**PROBLEMS TO SOLVE**
a - From the salon training article, extract the passage starting at "You must lead" and ending at "with trade school.".
b - What name does the salon training article give to the dolly-head?
— START DOCUMENT TEXT —
Jay Chapman from Zing takes a look at the ideal 12-point blueprint for qualifying competent, confident and salon-ready juniors.

Amidst the day-to-day cut and thrust of a busy salon, you might feel that simply getting your juniors across the line and qualified is all you can manage. If so, you’re letting down the industry, the rest of your team, your business and yourself.

Why not step-up and shape a team of amazing young professionals who are confident, competent and totally ready to help make your salon rock?

1. Engage and inspire.

You must lead by example. Monkey see, monkey do! You have to bring your A game every single day and practice what you preach. It’s your salon — instil your culture from the get-go and forge an exciting, rewarding path that your juniors are inspired to follow.

2. Teach consultation beyond the dolly-head.

Client consultation is paramount to the service we deliver. Mannequins make a great starting point for novices, but there’s no substitute for a living, breathing person sitting in your chair, giving you feedback to ponder, challenges to solve and questions to work with. Don’t deny your juniors the opportunity and experience of interacting with your clients every day. Let them learn how to build rapport and manage the expectations of real people, not Susan the dolly-head.

3. Boost communication with trade school.
— END DOCUMENT TEXT —
— START RAW RECORDS —
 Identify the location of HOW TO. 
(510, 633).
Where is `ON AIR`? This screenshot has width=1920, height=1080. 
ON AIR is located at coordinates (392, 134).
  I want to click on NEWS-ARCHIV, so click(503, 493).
— END RAW RECORDS —
**LIST OF SOLUTIONS**
a -
You must lead by example. Monkey see, monkey do! You have to bring your A game every single day and practice what you preach. It’s your salon — instil your culture from the get-go and forge an exciting, rewarding path that your juniors are inspired to follow.

2. Teach consultation beyond the dolly-head.

Client consultation is paramount to the service we deliver. Mannequins make a great starting point for novices, but there’s no substitute for a living, breathing person sitting in your chair, giving you feedback to ponder, challenges to solve and questions to work with. Don’t deny your juniors the opportunity and experience of interacting with your clients every day. Let them learn how to build rapport and manage the expectations of real people, not Susan the dolly-head.

3. Boost communication with trade school.

b - Susan.